The above may be written in MATLAB code as trace(rho*logm(rho) - rho*logm(zrho)) where rho and zrho are density matrices.

Quantum relative entropy is known to be convex, but it seems that CVX is currently unable to support such a function. The question I would like to pose is how would one implement quantum relative entropy in CVX?

In the scalar case, you’re all set, using CVX’s rel_entr rel_entr(rho,zrho)

In the matrix case, I think https://en.wikipedia.org/wiki/Trace_inequalities#Joint_convexity_of_relative_entropy shows the convexity of your expression, presuming that I am correctly interpreting the article as applying to the matrix log, as opposed to element level log, and presuming that rho and zrho are both semidefinite. I think what you need in this case is not support for logm, but for quantum relative entropy, which perhaps might also be known as matrix relative entropy.

mcg can provide the definitive prognosis when he comes around.

I hate to be the bearer of bad news but it’s not possible to add this to CVX. The computational architecture just doesn’t support it, and the solvers don’t either. A version of CVX that handles it would end up being an entirely new package.

Take a look at CVXQUAD.https://github.com/hfawzi/cvxquad/ which supports quantum_rel_entr(X,Y) defined as trace(X*(logm(X)-logm(Y))) . It uses a (supposedly) more accurate approximation to the exponential cone than CVX’s successive approximation method. Per the link, it only requires swapping out one CVX file from a CVX 2.1 installation.

I had previously come across CVXQUAD. Unfortunately, I found that both the run time and memory usage meant that I could only consider trivial problems of interest.

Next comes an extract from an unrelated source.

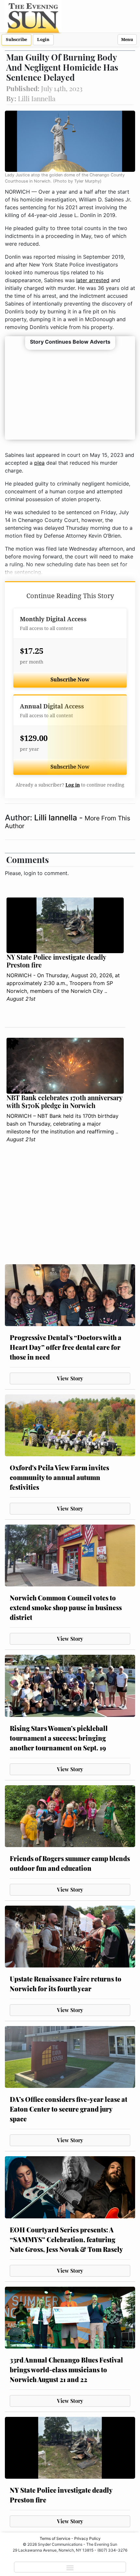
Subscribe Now (70, 680)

We later developed a technique for minimizing quantum relative entropy as outlined in https://arxiv.org/abs/1710.05511. Essentially, we minimize the objective function via the Frank-Wolfe algorithm then applying some additional machinery to get a reliable lower bound on the relative entropy. The method has worked quite well in practice, however, there still are some issues with the rate of convergence of the Frank-Wolfe algorithm.

That sounds great, @awinick. I don’t think you’ll ever get a satisfactory result out of CVX simply due to its architecture and inherent limitations. Perhaps a different first-order method will give you the best of both worlds.